By stationary phase, 2 to 4 μM farnesol, which is at a concentration well above the 1.2 μM concentration needed to block germ tube formation in an N-acetylglucosamine-stimulated differentiation assay (17), has accumulated in cultures of C. albicans (7, 8). However, some recent studies (10, 11, 16, 18, 19) with farnesol and C. albicans have used farnesol concentrations (250 to 500 μM) that we believe are much higher than those that are physiologically relevant. Farnesol is a lipophilic molecule that can accumulate in membranes, and the farnesol effects observed at these concentrations may be nonspecific. In some cases, these higher concentrations may result in physiological artifacts. Indeed, Kim et al. (10) found that 450 μM farnesol inhibited growth of C. albicans by 35%.
Our objectives in this study were threefold: (i) to identify the minimum levels of farnesol needed to block germ tube formation in six media commonly used to trigger germination; (ii) to establish the physiological relevance of the production levels we have observed, 2 to 4 μM farnesol (7, 8); and (iii) to test our hypothesis that much higher levels of farnesol are needed to block germ tube formation in serum. This hypothesis was developed because of the presence of albumins in serum; albumins are noted for their nonspecific lipid binding capacity (20).
Procedures for the growth and storage of C. albicans were as described previously (7, 8, 17). Strain A72 is also ATCC MYA-2430. Strain SC5314 was used for the genomic sequence for C. albicans (www.candidagenome.org). (E,E)-Farnesol (Sigma Chemical, St. Louis, MO) was freshly prepared as a stock solution (10 mM) in methanol and stored under nitrogen to prevent oxidation (17).
All resting cell preparations were washed three times in 50 mM potassium phosphate buffer (pH 6.5) prior to use. Resting cells were inoculated into 5 ml of prewarmed (37°C) medium at a cell density of 2 × 107 per ml and incubated in 25-ml flasks at 37°C with aeration by shaking at 200 rpm on a G2 shaker (New Brunswick Scientific Co., Edison, NJ). Samples were removed periodically for microscopic examination.

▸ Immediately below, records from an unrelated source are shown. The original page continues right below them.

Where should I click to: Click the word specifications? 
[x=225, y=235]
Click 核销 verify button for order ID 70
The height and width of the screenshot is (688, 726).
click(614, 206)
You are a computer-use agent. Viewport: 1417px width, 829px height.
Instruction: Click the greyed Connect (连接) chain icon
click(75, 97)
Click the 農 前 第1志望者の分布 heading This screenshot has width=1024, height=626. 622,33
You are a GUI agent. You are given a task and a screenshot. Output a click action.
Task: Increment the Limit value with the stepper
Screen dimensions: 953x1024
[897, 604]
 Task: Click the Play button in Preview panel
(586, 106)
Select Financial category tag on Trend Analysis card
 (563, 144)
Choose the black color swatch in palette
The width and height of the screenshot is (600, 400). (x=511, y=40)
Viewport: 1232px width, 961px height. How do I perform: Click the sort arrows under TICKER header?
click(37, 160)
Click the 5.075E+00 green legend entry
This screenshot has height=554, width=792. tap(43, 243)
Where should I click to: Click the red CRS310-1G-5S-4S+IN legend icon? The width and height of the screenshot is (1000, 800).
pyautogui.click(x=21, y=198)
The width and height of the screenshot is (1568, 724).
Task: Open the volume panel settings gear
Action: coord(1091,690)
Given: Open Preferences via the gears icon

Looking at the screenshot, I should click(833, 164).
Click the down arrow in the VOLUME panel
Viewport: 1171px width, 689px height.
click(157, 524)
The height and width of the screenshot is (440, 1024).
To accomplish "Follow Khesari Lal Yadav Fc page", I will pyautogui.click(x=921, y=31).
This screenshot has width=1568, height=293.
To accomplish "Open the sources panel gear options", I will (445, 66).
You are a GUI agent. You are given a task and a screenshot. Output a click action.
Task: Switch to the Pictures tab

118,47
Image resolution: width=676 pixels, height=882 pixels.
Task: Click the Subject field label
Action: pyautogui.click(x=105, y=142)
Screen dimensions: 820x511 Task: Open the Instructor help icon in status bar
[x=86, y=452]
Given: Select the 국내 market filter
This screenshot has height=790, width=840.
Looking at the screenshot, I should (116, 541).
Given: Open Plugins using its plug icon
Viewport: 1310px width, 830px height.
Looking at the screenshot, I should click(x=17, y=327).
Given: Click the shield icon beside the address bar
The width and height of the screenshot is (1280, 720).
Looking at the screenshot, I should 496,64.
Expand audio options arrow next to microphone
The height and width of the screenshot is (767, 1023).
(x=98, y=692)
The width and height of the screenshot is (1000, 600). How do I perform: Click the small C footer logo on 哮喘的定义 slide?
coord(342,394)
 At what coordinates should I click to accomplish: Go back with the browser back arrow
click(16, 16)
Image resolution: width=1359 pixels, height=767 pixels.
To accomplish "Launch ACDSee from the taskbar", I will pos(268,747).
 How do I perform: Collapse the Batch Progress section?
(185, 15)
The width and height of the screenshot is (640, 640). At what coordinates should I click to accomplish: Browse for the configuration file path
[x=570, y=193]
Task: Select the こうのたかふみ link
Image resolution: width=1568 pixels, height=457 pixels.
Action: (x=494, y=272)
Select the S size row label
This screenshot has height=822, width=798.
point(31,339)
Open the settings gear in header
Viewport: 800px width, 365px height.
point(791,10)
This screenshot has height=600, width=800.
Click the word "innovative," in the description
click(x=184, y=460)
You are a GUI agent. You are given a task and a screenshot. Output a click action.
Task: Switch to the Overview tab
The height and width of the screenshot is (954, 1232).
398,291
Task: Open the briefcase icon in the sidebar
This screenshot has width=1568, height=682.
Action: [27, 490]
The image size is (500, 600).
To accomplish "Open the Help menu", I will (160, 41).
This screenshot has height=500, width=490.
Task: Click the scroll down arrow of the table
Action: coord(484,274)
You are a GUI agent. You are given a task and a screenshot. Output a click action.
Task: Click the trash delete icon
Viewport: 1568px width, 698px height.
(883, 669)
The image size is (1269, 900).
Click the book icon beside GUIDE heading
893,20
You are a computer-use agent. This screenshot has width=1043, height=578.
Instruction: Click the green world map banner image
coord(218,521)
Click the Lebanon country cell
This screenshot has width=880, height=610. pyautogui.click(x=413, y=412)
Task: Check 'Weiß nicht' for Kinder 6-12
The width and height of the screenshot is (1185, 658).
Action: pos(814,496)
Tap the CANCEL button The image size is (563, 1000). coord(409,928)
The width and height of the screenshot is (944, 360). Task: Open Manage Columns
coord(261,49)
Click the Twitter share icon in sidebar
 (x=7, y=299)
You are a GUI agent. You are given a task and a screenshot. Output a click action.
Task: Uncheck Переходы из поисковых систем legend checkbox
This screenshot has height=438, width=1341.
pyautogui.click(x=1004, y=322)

The liquid media used were (i) 2.5 mM N-acetylglucosamine with imidazole and magnesium (7), (ii) glucose phosphate proline (GPP) (7, 12), (iii) Lee's medium (13), (iv) yeast nitrogen base without amino acids but supplemented with 2.5 mM N-acetylglucosamine (1), (v) RPMI 1640 (1) (Invitrogen), and (vi) serum (2 to 20%) in distilled, deionized water. Pig, horse, sheep, and bovine sera were obtained from the Meat Animal Research Center, Clay Center, Nebr. The solid medium used was GPP with 1.5% agar. After being autoclaved, the molten medium was cooled to 45°C and then added to 100- by 15-mm plastic petri dishes (20 ml medium/dish) containing appropriate aliquots of farnesol. The dishes were swirled to mix the farnesol into the medium before the agar solidified. Because the 20 ml per petri dish was estimated by eye, the resulting farnesol concentrations also differ somewhat. We believe the medium volumes are accurate to ±1 ml, and thus, the farnesol concentrations would be accurate to ±5%. Germ tube formation was quantified on plates by using a Labophot-2 microscope (Nikon Inc. Instrument Group, Melville, NY) modified as a tetrad dissection microscope (Micro Video Instruments, Avon, MA) using a Plan 10/0.30 objective lens.
Farnesol concentrations with and without serum.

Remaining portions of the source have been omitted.